WHAT THE EXERCISE ASKS – The reply should hold nothing except the lines from the one with "Navigation (125, 21)" through the end of the entries, duplicated exactly and with no pictures.

SUPPLIED MATERIAL –
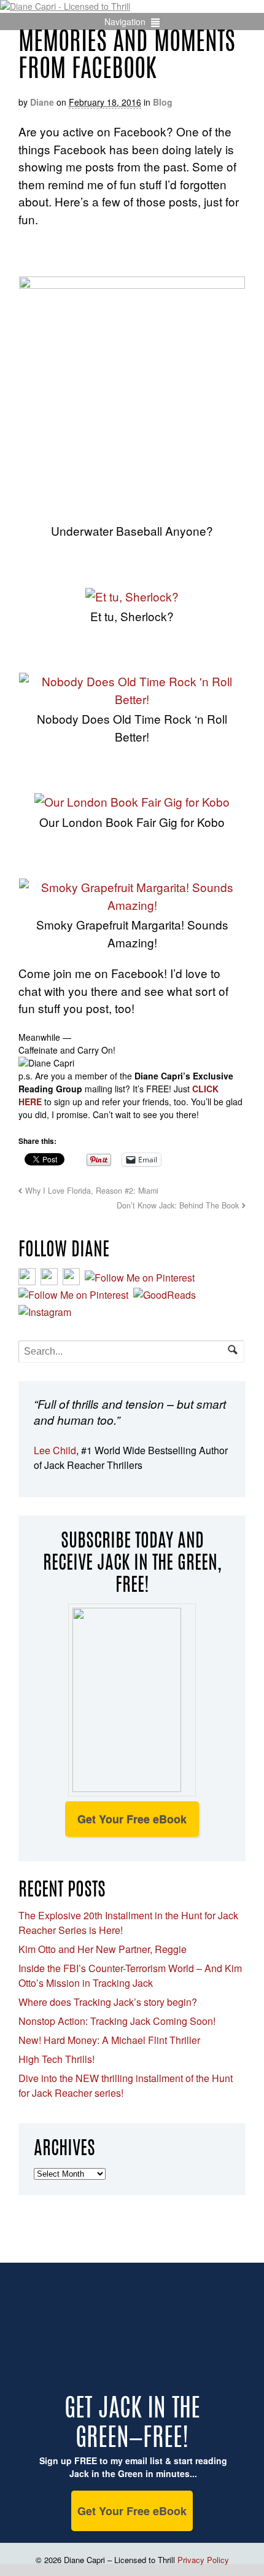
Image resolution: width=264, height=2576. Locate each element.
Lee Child (55, 1450)
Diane (42, 102)
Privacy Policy (203, 2560)
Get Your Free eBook (132, 1819)
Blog (163, 102)
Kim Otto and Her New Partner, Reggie (102, 1949)
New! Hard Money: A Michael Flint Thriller (109, 2040)
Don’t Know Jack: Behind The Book (178, 1205)
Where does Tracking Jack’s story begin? (107, 2002)
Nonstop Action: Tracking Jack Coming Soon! (116, 2021)
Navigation (125, 21)
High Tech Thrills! (56, 2059)
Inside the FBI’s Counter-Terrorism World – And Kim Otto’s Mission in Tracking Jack (130, 1975)
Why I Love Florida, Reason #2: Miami (91, 1190)
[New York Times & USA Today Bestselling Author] (65, 6)
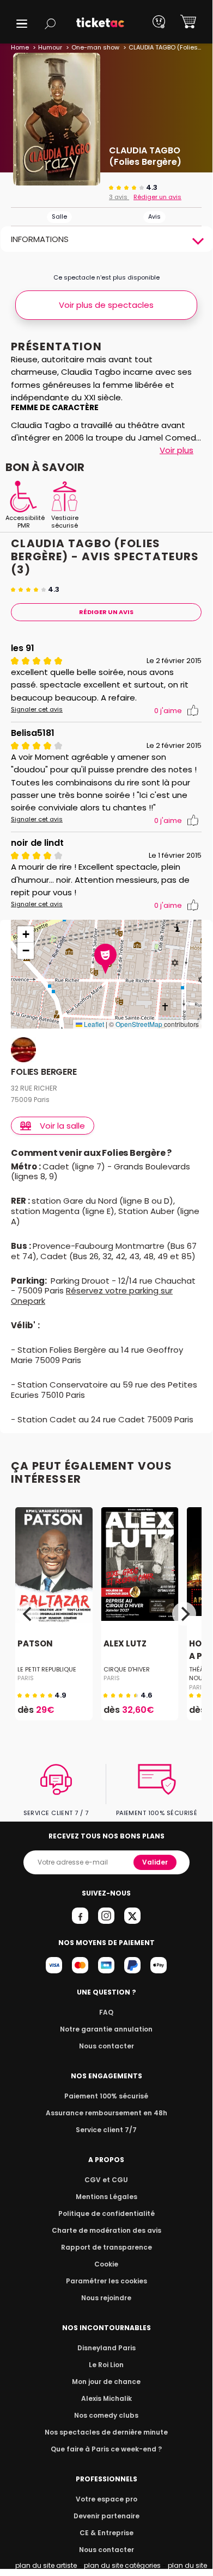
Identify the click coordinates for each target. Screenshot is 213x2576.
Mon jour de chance (106, 2381)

ANSWER TO THIS TASK –
Navigation (125, 21)
High Tech Thrills! (56, 2059)
Inside the FBI’s Counter-Terrorism World – And Kim Otto’s Mission in Tracking Jack (130, 1975)
Why I Love Florida, Reason #2: Miami (91, 1190)
[New York Times & USA Today Bestselling Author] (65, 6)
Identify the click coordinates for each target. Screenshot is 213x2576.
Mon jour de chance (106, 2381)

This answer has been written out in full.